Where the records below begin, start copying, and stop after the line that contains "Viewport: 700px width, 730px height."; reproduce every line exactly but omit pictures.

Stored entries
----------------

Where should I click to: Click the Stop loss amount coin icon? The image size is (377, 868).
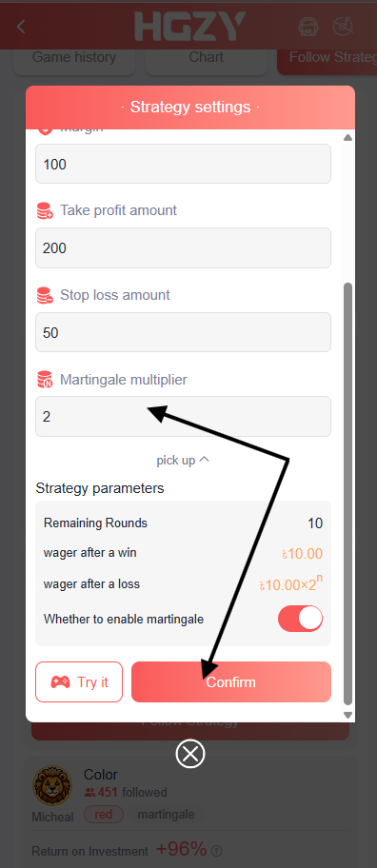click(45, 295)
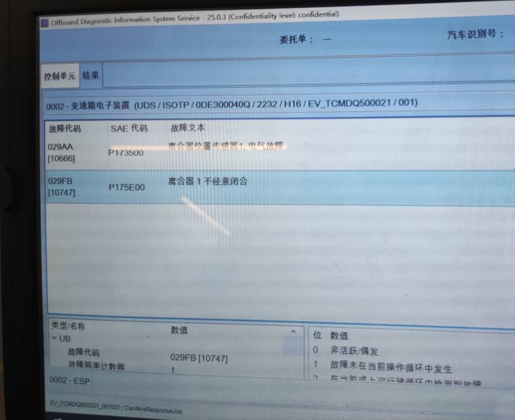This screenshot has width=515, height=420.
Task: Select fault code row 029AA [10666]
Action: (x=60, y=152)
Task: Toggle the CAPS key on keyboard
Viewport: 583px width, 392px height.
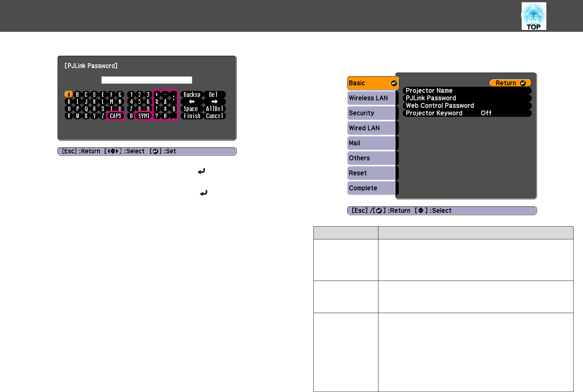Action: tap(116, 116)
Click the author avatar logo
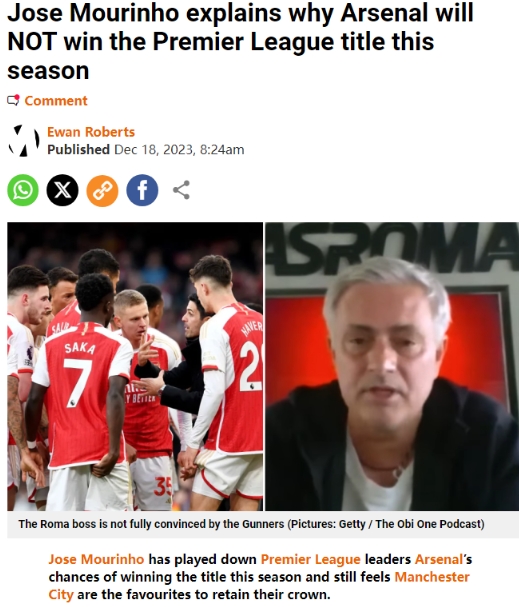519x607 pixels. (24, 141)
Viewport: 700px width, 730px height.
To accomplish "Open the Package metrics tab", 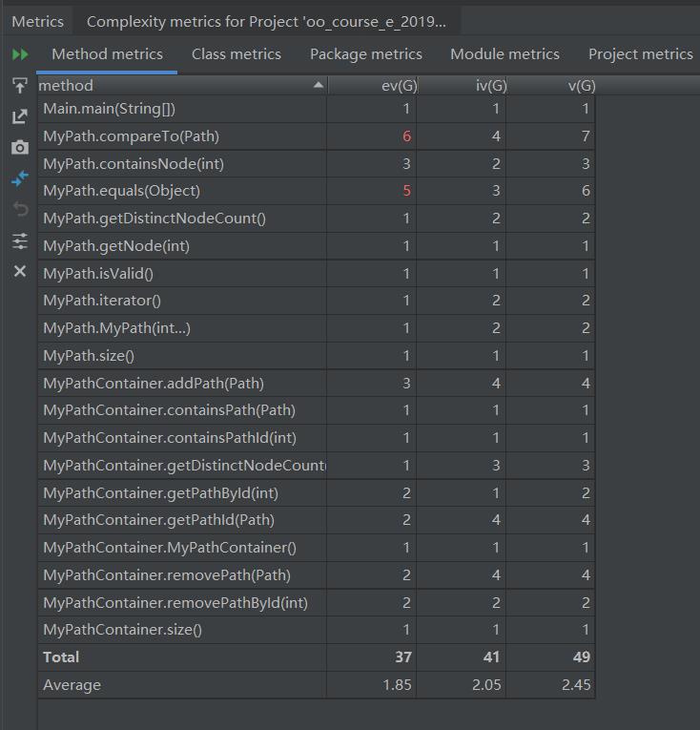I will pos(365,54).
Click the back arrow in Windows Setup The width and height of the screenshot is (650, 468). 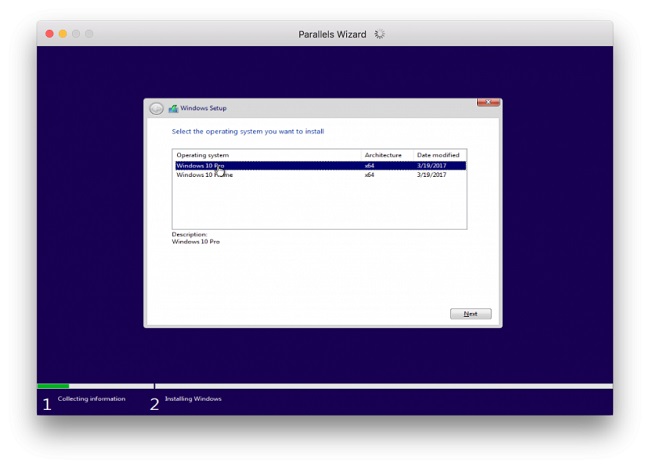156,108
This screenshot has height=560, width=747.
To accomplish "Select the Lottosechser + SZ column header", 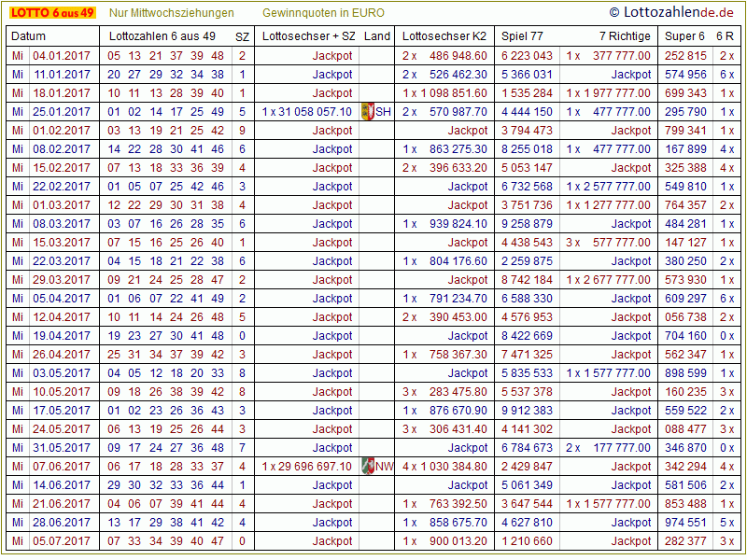I will pos(308,36).
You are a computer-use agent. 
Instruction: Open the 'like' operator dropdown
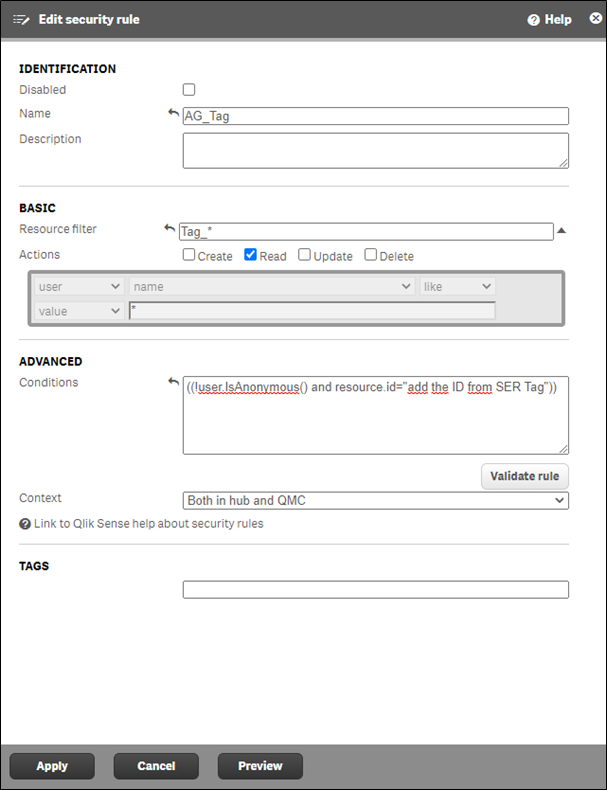(x=457, y=287)
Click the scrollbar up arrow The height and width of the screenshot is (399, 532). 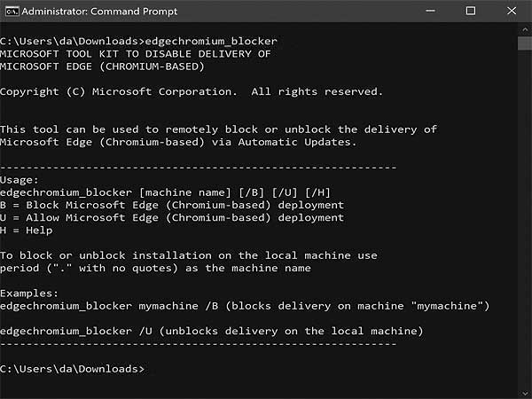click(x=525, y=30)
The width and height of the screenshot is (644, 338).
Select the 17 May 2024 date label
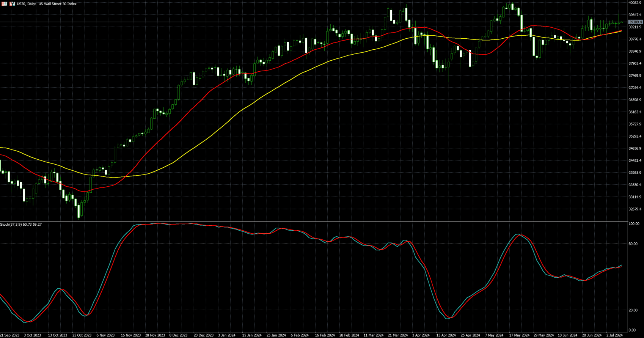(x=519, y=335)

----------------

__Answer__
Where should I click to: Click the Stop loss amount coin icon? The image size is (377, 868).
click(45, 295)
This screenshot has width=515, height=420.
Task: Select fault code row 029AA [10666]
Action: (x=60, y=152)
Task: Toggle the CAPS key on keyboard
Viewport: 583px width, 392px height.
Action: tap(116, 116)
Click the author avatar logo
519x607 pixels. (24, 141)
Viewport: 700px width, 730px height.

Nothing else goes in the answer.